The year is just about half over, and the full history and effects of Covid-19, will not be written for a long while yet. Most of the prognostications that were made early March; The fall of Xi Jinping in China; the failure of the NHS; the early recourse to a vaccine and ‘life as normal’ have all been proved wrong. ‘Markets will die’, was slightly correct mid-March – but corrected in April/May.
But one thing that is true, is that the American failure to stop the virus is beginning to be felt in real time economic activity, as our mobility in Europe now overtakes that of the USA. So could we see the ‘March’ effect again? Well it is possible, as are all things in Markets, and the US Stock markets have outperformed the European markets for more than a decade.
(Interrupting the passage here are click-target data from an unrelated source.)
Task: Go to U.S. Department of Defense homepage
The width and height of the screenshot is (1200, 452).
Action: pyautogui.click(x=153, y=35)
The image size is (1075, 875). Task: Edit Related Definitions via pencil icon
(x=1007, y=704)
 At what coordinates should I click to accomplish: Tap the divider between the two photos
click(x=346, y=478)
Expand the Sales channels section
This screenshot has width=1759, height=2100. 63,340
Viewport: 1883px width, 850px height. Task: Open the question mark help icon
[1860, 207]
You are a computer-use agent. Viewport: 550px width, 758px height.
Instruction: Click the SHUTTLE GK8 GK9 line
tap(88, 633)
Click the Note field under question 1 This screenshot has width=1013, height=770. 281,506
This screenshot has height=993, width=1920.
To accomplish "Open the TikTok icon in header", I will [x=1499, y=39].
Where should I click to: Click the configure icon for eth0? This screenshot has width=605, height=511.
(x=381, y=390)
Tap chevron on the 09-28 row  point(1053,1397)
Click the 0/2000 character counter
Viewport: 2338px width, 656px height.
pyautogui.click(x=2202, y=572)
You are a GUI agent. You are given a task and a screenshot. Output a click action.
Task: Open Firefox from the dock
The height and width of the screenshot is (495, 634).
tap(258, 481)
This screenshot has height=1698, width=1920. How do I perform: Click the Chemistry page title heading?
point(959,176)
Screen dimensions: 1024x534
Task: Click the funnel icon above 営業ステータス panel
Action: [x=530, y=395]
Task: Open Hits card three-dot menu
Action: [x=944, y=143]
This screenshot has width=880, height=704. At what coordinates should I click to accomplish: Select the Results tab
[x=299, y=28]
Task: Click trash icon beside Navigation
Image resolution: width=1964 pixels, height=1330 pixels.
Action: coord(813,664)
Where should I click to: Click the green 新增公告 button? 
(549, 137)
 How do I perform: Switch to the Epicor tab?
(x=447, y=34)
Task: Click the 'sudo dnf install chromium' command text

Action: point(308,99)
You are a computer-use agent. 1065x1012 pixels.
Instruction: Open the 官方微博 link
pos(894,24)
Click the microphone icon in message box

But to be absolutely clear, we have learned there is absolutely no direct link between the pandemic and the performance of Stock Markets, in either relative or absolute terms. There are too many variables in play in stock markets for one thing to have a direct correlation. Yes! The anxiety about the continuing rise of cases in the American sun belt is putting certain sectors of the market; (Airlines; Hospitality: Leisure) under pressure, but there is an overall reluctance for markets generally to wilt under this anxiety.
As it stands, as of last Friday (26th June 2020), the S+P 500 Index stood almost exactly at a level of 3,000, and just below its 200 day moving average. The last time this index stood at this crossroads, the markets went higher. If this happens again, this will push European indices higher, because Europe has the ability currently to do something that the USA cannot do, control the virus!
For the second half of the year, American politics will come more to the fore, with current polls showing a victory for the Democrat Candidate, Joe Biden. Stocks have historically sold off when the opposition party has won a presidential election; but over the longer term, history again proves that the S+P 500 Index performs better, under a Democratic President.
So political risk seems to be, short term downside. So what can we expect from Covid-19? Well, treatments don’t stop the virus from spreading, but they are vital in helping those affected recover; so expect further scientific development here. Developing a vaccine is needed to fully end the current issues, but if enough of the population becomes immune, then the virus can no longer spread. Herd immunity. This also relies on Antibody testing, so there will be further development here.
Second wave? If there is no vaccine and no herd immunity, a second wave is possible, but this is likely to be more localised – leading to more direct action in those areas. We do not believe a second total lockdown will occur, as it did earlier in the year.
So what have we learned during these torrid times? Markets can disconnect themselves from things such as pandemics, and they pay more attention to the activities of Central Banks than individual Governments. That seems to me to be all the right calls from the playbook on economics, so all we need now is a little more sunshine, and a few cold beers in a socially distanced pub!